Extrait du texte >>
Ce traitement contraste avec le sort réservé aux Afghans, aux Syriens et aux demandeurs d’asile en provenance du Moyen-Orient, d’Asie du Sud-Est ou d’Afrique. « Alors que les pays européens ouvrent leurs portes à des millions de réfugiés fuyant la guerre et la terreur en Ukraine, le gouvernement grec enfreint systématiquement les lois internationales et les droits humains en battant, volant et mettant en danger la vie d’hommes, de femmes et d’enfants d’autres parties du monde, qui recherchent la sécurité », estime l’ONG Aegean Boat Report. Rien qu’au mois de mars, l’organisation a enregistré 45 refoulements illégaux en mer Égée effectués par les garde-côtes grecs ainsi que 947 personnes, dont des femmes et des enfants, qui ont été remises dans des canots de sauvetage sans moteur à la dérive en pleine mer.
« Les droits humains existent pour nous protéger tous de la même manière, peu importe notre origine », a rappelé la semaine dernière la commissaire du Conseil de l’Europe pour les droits de l’Homme, Dunja Mijatović, en dénonçant ces refoulements. La commissaire a demandé aux États membres de « respecter leurs obligations légales » vis-à-vis des réfugiés en ne les renvoyant pas de l’autre côté de la frontière « sans une procédure individualisée » ni sans « droit à un recours effectif ».
Les mauvais traitements ne sont pas le seul problème. Dans un rapport publié le 7 avril, Human Rights Watch (HRW) affirme que les autorités grecques utilisent des réfugiés installés en Grèce pour les aider à renvoyer les nouveaux arrivants en provenance de Turquie, notamment dans l’Evros, à la frontière terrestre gréco-turque. L’ONG s’est entretenue avec 23 demandeurs d’asile afghans : ils affirment avoir été refoulés hors du territoire grec après avoir été délestés de leurs biens, téléphones et argent, entre septembre 2021 et février 2022. Seize d’entre eux ont rapporté que les pilotes des barques les ramenant vers la rive turque du fleuve Evros parlaient arabe ou des langues du sud de l’Asie, précise HRW. La police aurait promis des passeports aux migrants qui acceptent de travailler avec eux aux frontières, selon les témoignages recueillis. « Il est indéniable que le gouvernement grec est responsable de refoulements illégaux à la frontière et l’utilisation d’intermédiaires pour accomplir ces actes illégaux ne lui enlève aucune responsabilité », estime Bill Frelick, directeur du programme sur le droit des réfugiés à HRW. Le gouvernement conservateur a contesté ce rapport.

Données >>
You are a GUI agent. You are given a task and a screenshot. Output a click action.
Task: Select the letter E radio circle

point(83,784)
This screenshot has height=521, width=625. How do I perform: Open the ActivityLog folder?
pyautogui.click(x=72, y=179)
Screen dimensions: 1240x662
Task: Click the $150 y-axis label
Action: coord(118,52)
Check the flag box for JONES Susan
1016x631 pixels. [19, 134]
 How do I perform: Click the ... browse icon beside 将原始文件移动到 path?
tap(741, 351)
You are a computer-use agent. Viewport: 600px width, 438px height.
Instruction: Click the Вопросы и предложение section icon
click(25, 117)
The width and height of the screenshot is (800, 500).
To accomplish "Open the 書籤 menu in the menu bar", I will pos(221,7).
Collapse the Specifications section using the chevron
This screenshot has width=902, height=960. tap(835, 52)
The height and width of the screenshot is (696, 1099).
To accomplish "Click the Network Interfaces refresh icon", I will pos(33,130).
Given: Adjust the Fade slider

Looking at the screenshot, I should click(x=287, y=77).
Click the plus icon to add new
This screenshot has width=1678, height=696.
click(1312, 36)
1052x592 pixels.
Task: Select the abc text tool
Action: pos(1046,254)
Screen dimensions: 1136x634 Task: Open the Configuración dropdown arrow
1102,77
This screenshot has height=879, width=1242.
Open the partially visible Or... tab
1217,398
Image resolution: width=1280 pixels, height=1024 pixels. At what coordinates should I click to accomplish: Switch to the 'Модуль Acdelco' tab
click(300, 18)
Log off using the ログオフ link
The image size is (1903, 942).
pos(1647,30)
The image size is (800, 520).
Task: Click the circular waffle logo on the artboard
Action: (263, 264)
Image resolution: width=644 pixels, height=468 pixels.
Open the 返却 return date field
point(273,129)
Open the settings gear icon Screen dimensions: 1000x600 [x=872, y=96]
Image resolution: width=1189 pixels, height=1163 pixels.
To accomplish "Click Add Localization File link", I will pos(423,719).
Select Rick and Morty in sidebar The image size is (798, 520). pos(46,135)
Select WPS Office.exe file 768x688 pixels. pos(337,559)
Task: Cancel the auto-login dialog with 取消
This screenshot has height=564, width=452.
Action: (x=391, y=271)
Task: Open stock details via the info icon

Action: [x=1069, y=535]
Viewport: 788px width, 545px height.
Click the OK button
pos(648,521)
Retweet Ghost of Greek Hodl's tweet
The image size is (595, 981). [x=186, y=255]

Consigne A >>
Répondez à ces questions sur l'extrait :
(i) Combien de refoulements illégaux en mer Égée l'ONG Aegean Boat Report a-t-elle relevés au mois de mars ?
(ii) Quel poste occupe Dunja Mijatović ?
(iii) Avec combien de demandeurs d'asile afghans Human Rights Watch s'est-elle entretenue ?
Consigne B >>
Reproduisez sans rien changer la partie de l'extrait qui commence par les mots « Ce traitement contraste » et se termine par « en pleine mer. ».
Vous n'avez pas besoin des données.

Réponse A >>
(i) 45 refoulements illégaux.
(ii) Elle est commissaire du Conseil de l'Europe pour les droits de l'Homme.
(iii) Avec 23 demandeurs d'asile afghans.

Réponse B >>
Ce traitement contraste avec le sort réservé aux Afghans, aux Syriens et aux demandeurs d’asile en provenance du Moyen-Orient, d’Asie du Sud-Est ou d’Afrique. « Alors que les pays européens ouvrent leurs portes à des millions de réfugiés fuyant la guerre et la terreur en Ukraine, le gouvernement grec enfreint systématiquement les lois internationales et les droits humains en battant, volant et mettant en danger la vie d’hommes, de femmes et d’enfants d’autres parties du monde, qui recherchent la sécurité », estime l’ONG Aegean Boat Report. Rien qu’au mois de mars, l’organisation a enregistré 45 refoulements illégaux en mer Égée effectués par les garde-côtes grecs ainsi que 947 personnes, dont des femmes et des enfants, qui ont été remises dans des canots de sauvetage sans moteur à la dérive en pleine mer.